Task a
Reproduce the section of the thread on pancake and crepe toppings starting with "I'm guessing Canada" and going on through "maple syrup too!".

Given passage
####
An odd post, but one which may make sense when we do the next MBC video.

What sort of toppings would you guys traditionally have on crepes/pancakes according to country?  Here in the UK a traditional topping could be plain white sugar and a drizzling with lemon juice. (Yeah, it's as messy as it sounds.)  Or more recently we might have Nutella and slices of banana.

I'm guessing Canada will be maple syrup?

America perhaps standard golden syrup?

Comments

Brit in Texas here. If true crepes available then lemon juice and sugar and rolled. If pancakes then butter and real maple syrup. And I do like sausage and bacon right there on the plate too.

Butter and yes, we have real maple syrup too!

Mares eat oats.

B3

Lemon juice sounds very odd (to an Ohio American) - here it would be raspberry jam and powdered sugar

Yeah as others have said in the US real maple syrup or "pancake syrup" but my Dutch grandma taught me the sugar and lemon juice, hmm hmm good

Aaron Nadler

Bacon. Because everything tastes better with bacon.

Lyall Moffitt

Lots of butter, then maple syrup - in the case of my diabetic ass, a syrup made without sugar but WITH natural maple flavor, because anyone with functional taste buds knows the real thing tastes so much better. Alternately - butter and my home-made no-sugar-added raspberry jam.

I like brown sugar and lemon juice on pancake day. I also like maple flavour syrup, not actual maple syrup (I’m British, not Canadian).

Gadgetman

Australian Here: My family hava a large meal of Pancakes every few months. Traditionally use the following Pancake toppings (all laid on on a lazy susan in the middle of the table). Sugar and Lemon Vegemite Peanut Butter Golden Syrup or Honey

Loscha

Raspberry Jam With A Shot Of Adafruit

In the Netherlands it's mostly sweets, sugar and jam. But bacon and cheese are very common too. It's usually eaten as dinner, as breakfat is not really a meal here. Long ago I was living in a neighbourhood where at the end of the month, some days before payday, pancakes were the only thing some families could afford. Children were not very fond of pancakes there :-).

Crepes in our house can be covered in butter and maple syrup like a pancake or even a fruit compote like strawberry or blueberry.

Different kind of jam is quite common in Norway, and also just plain sugar. Not uncommon here is that brown goat «cheese» (which can be argued is not strictly a cheese, but rather more caramelized milk) too, but I don’t think you’d find that much outside Norway. I like it, though. I have also gotten served pancakes with bacon a couple of times.
####
Item coordinate data
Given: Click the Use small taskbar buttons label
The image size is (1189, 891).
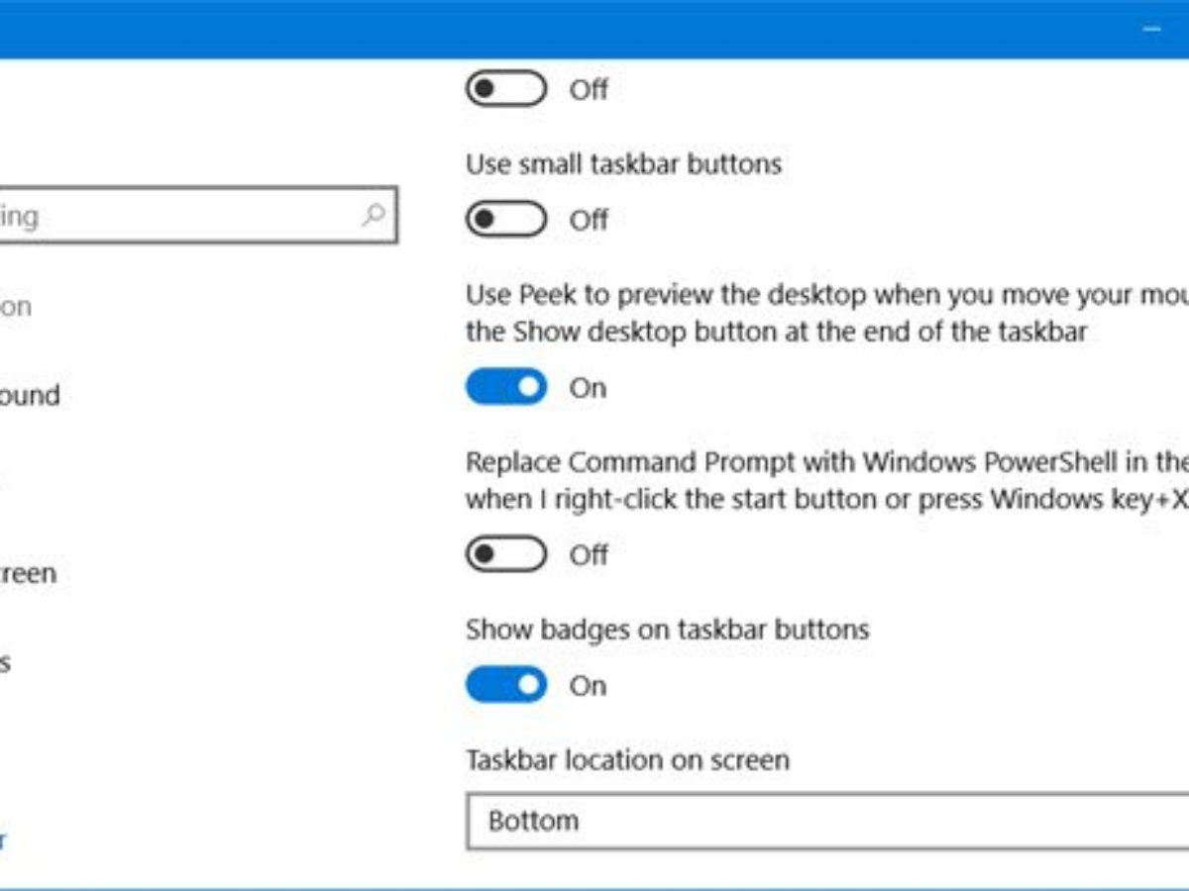Looking at the screenshot, I should [x=623, y=163].
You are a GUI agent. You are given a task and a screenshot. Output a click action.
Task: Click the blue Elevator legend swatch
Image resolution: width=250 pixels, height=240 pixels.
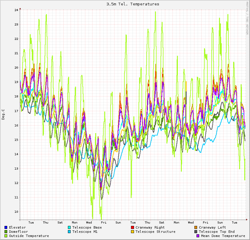(6, 227)
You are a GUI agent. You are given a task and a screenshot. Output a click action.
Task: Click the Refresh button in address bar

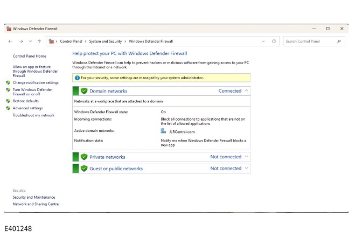click(x=274, y=41)
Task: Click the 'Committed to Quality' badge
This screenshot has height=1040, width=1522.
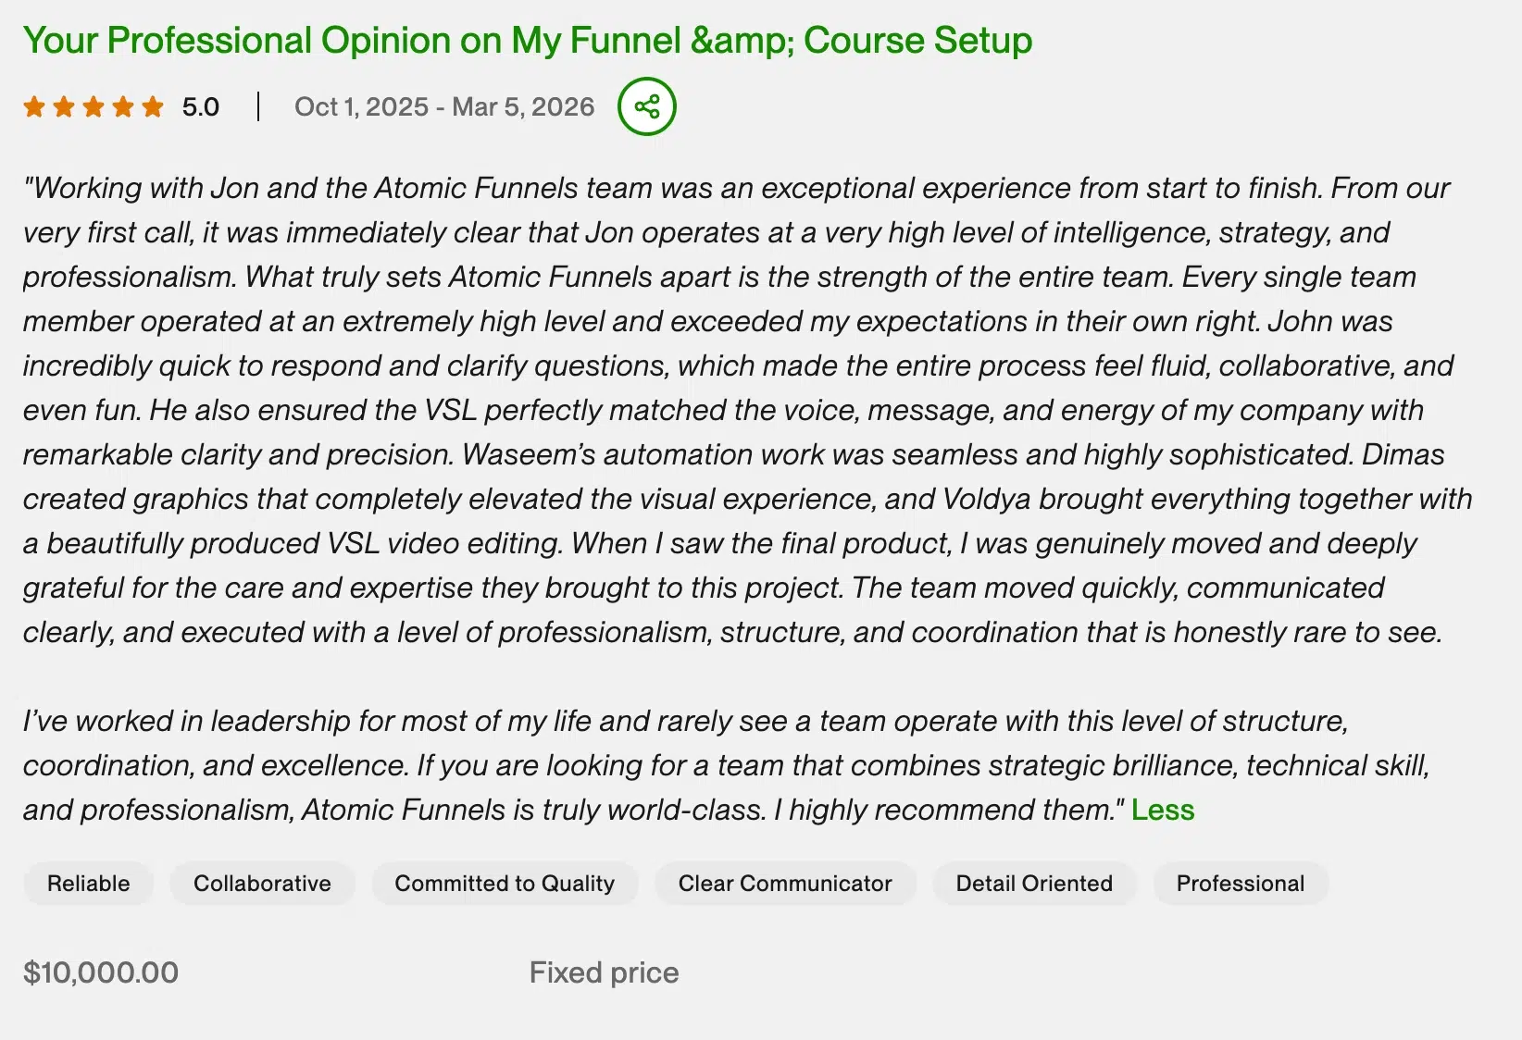Action: coord(505,883)
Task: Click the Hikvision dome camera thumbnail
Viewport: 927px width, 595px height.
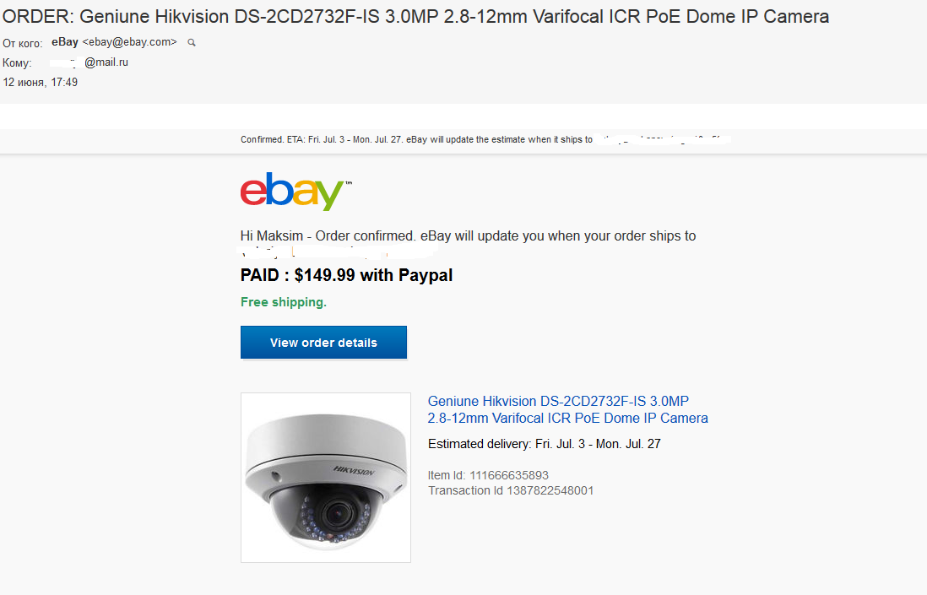Action: pos(325,478)
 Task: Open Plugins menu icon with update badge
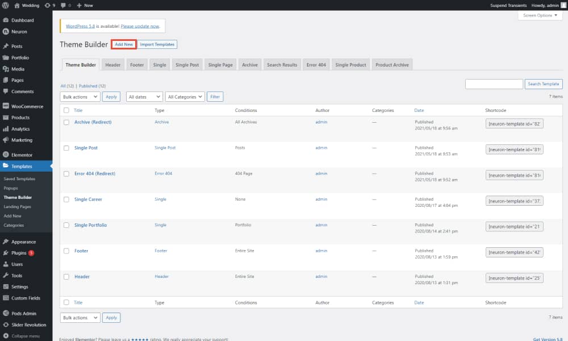(6, 253)
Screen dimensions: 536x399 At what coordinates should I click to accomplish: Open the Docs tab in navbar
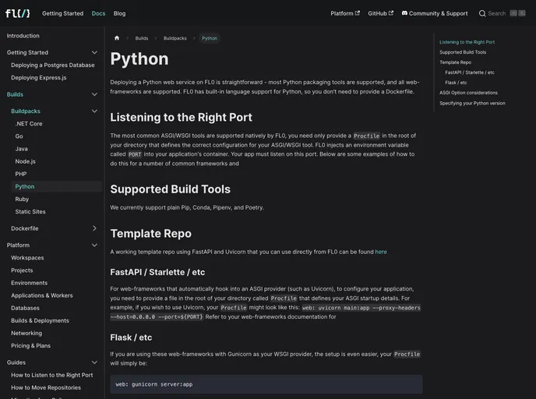coord(98,13)
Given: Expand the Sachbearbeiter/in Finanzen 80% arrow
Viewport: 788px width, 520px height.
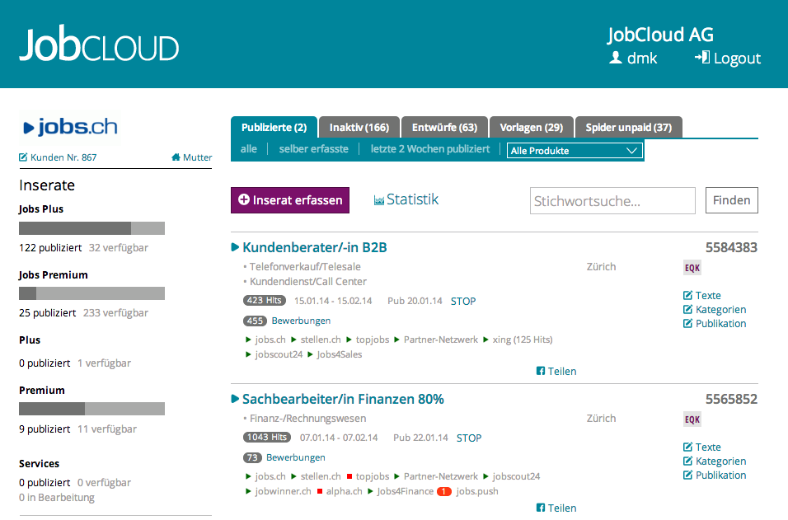Looking at the screenshot, I should pyautogui.click(x=235, y=399).
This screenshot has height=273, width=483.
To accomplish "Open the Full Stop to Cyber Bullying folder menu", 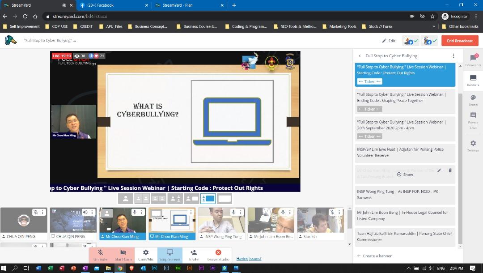I will 453,56.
####
Task b
From the item coordinate data entries above, write out every line starting at the beginning of the entries and going on through the line that contains "click(x=274, y=41)". Leave the pictures out.

Complete answer a
I'm guessing Canada will be maple syrup?

America perhaps standard golden syrup?

Comments

Brit in Texas here. If true crepes available then lemon juice and sugar and rolled. If pancakes then butter and real maple syrup. And I do like sausage and bacon right there on the plate too.

Butter and yes, we have real maple syrup too!

Complete answer b
Given: Click the Use small taskbar buttons label
The image size is (1189, 891).
Looking at the screenshot, I should [x=623, y=163].
You are a GUI agent. You are given a task and a screenshot. Output a click action.
Task: Click the blue Elevator legend swatch
Image resolution: width=250 pixels, height=240 pixels.
(6, 227)
You are a GUI agent. You are given a task and a screenshot. Output a click action.
Task: Click the Refresh button in address bar

click(x=274, y=41)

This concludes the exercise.